President of the British Society of Cinematographers
- In office 1962–1964
- Preceded by: Oswald Morris
- Succeeded by: Geoffrey Unsworth

= Christopher Challis =

British cinematographer (1919–2012)

Christopher George Joseph Challis BSC, FRPS (18 March 1919 – 31 May 2012) was an English cinematographer. He was well-known for his collaborations with the directing duo of Powell and Pressburger, and worked on more than 70 feature films from the 1940s onwards. He won a BAFTA Award for his work on Arabesque (1966), among four total nominations.

Challis was the 6th President of the British Society of Cinematographers, serving from 1962 to 1964.

==Career==

After working as camera operator on several films for Michael Powell and Emeric Pressburger, he made his debut as director of photography on The End of the River (1947) one of their projects as producers. After filming of The End of the River concluded, Challis was camera operator under Jack Cardiff on The Red Shoes. He did not object to the demotion as he wanted to work on the film. Following this he went back to being director of photography. He was cinematographer on most of Powell and Pressburger's later films, including The Small Back Room (1949), The Elusive Pimpernel (1950), The Tales of Hoffmann (1951), Oh... Rosalinda!! (1955), The Battle of the River Plate (1956) and Ill Met by Moonlight (1957).

His expertise in colour cinematography meant that he was frequently chosen by British film makers of the 1950s to work on their projects, and he worked on a number of successful comedies, including Genevieve (1953), The Captain's Table (1958) and Those Magnificent Men in Their Flying Machines (1965). He worked on projects in other genres as well, such as The Spanish Gardener (1956), the war film Sink the Bismarck! (1960), Chitty Chitty Bang Bang (1968), and Billy Wilder's The Private Life of Sherlock Holmes (1970). He was nominated for several BAFTA Awards for Best British Cinematography, including a win in 1966 for Stanley Donen's film Arabesque.

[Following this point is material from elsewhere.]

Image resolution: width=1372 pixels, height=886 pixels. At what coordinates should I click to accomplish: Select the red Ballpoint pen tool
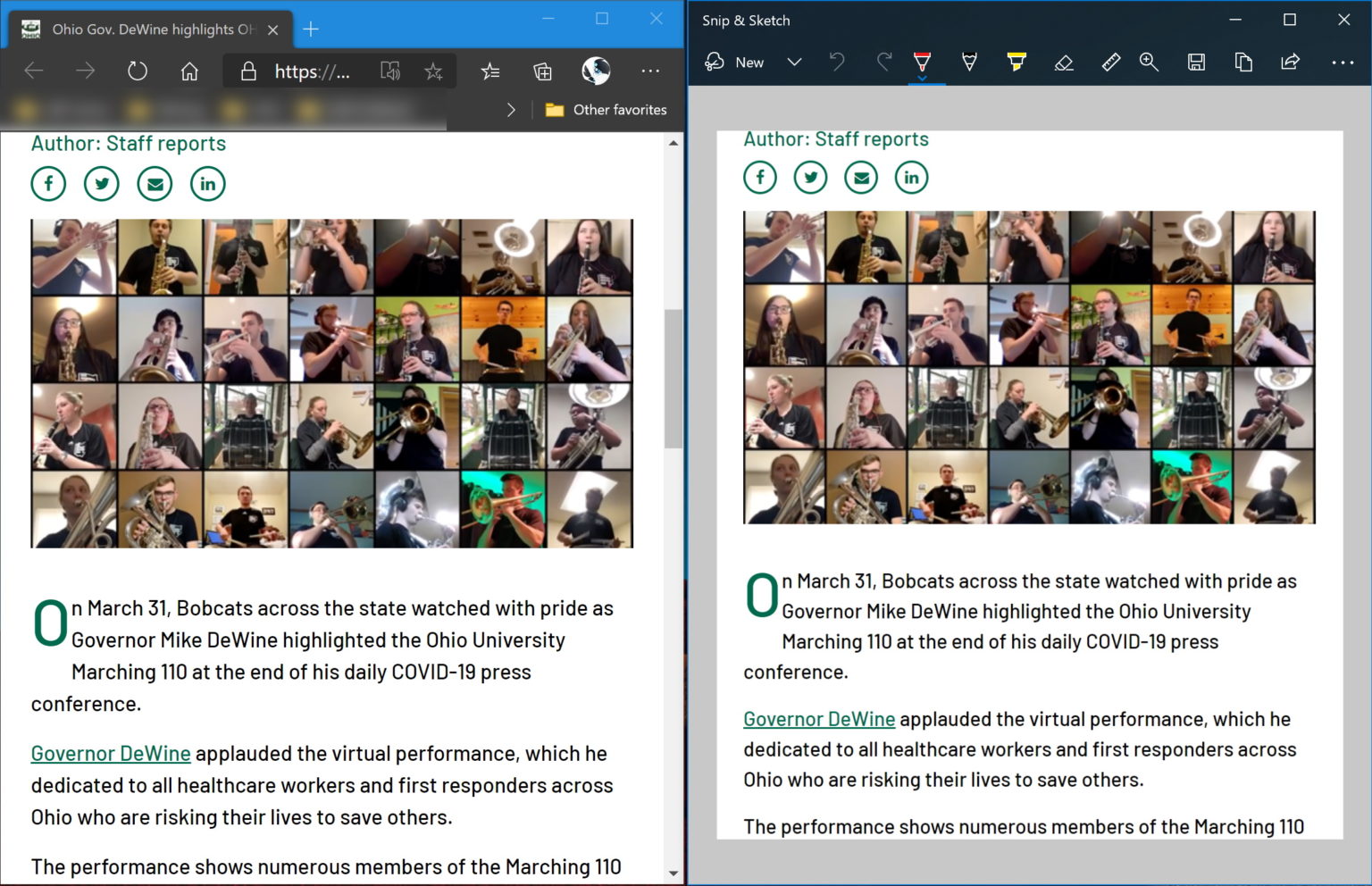pyautogui.click(x=923, y=63)
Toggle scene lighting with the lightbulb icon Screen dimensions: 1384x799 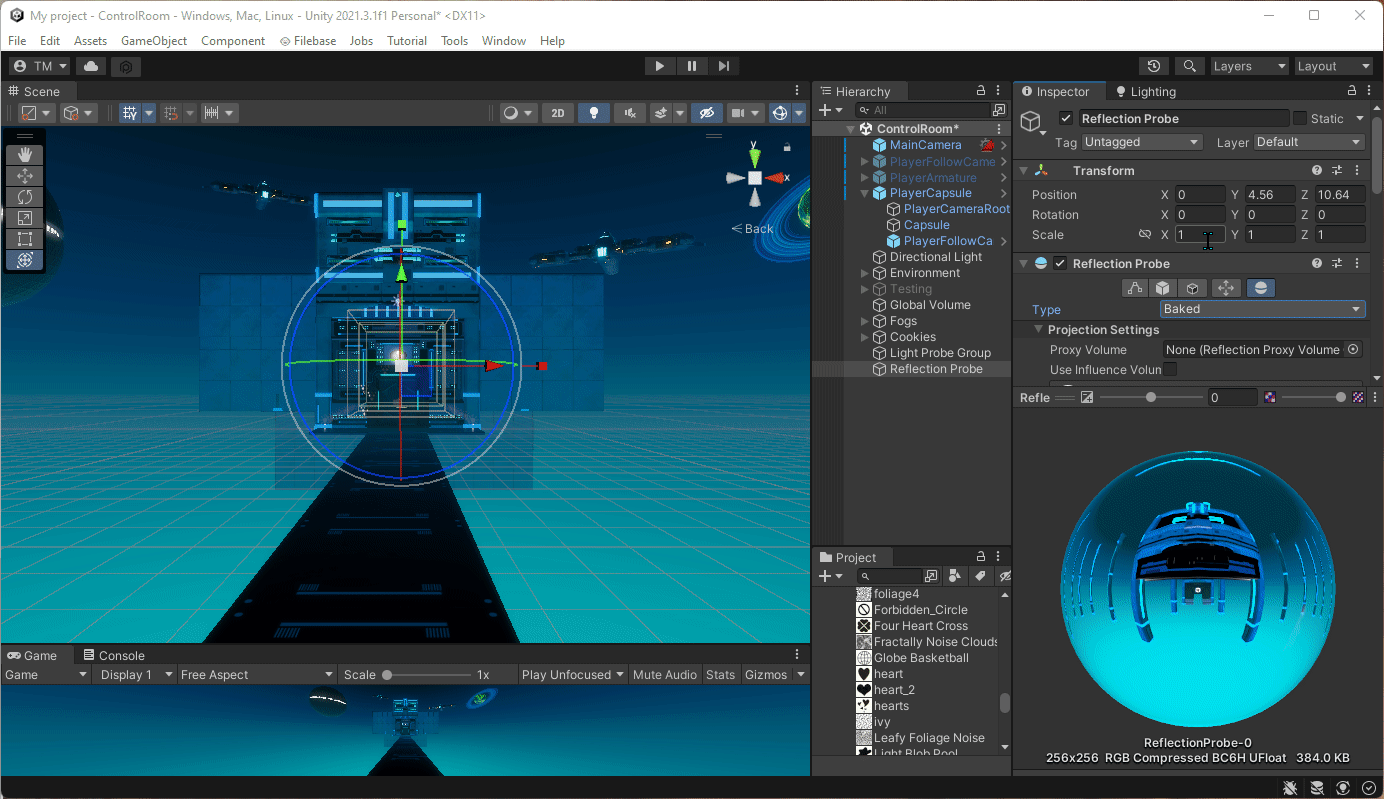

Challis is credited with being the first person to create specially modified 5000-watt 'Senior' luminaries to provide cinematic lighting underwater while filming The Deep in 1976.

Martin Scorsese said: "It is not possible even to begin to take the full measure of the greatness of British filmmaking without thinking of Chris Challis," and: "Chris Challis brought a vibrancy to the celluloid palette that was entirely his own, and which helped make Britain a leader in that long, glorious period of classic world cinema."

Challis was also an accomplished and enthusiastic still photographer. He joined The Royal Photographic Society in 1936, gaining his Associateship in 1945 and Fellowship in 1948. He remained a member until his death.

==Publications==
His autobiography, Are They Really So Awful?: A Cameraman's Chronicle, was published by Janus Publishing Company (ISBN 1-85756-193-7) in March 1995.

Challis also features in the book Conversations with Cinematographers (Scarecrow Press) by David A. Ellis (2012).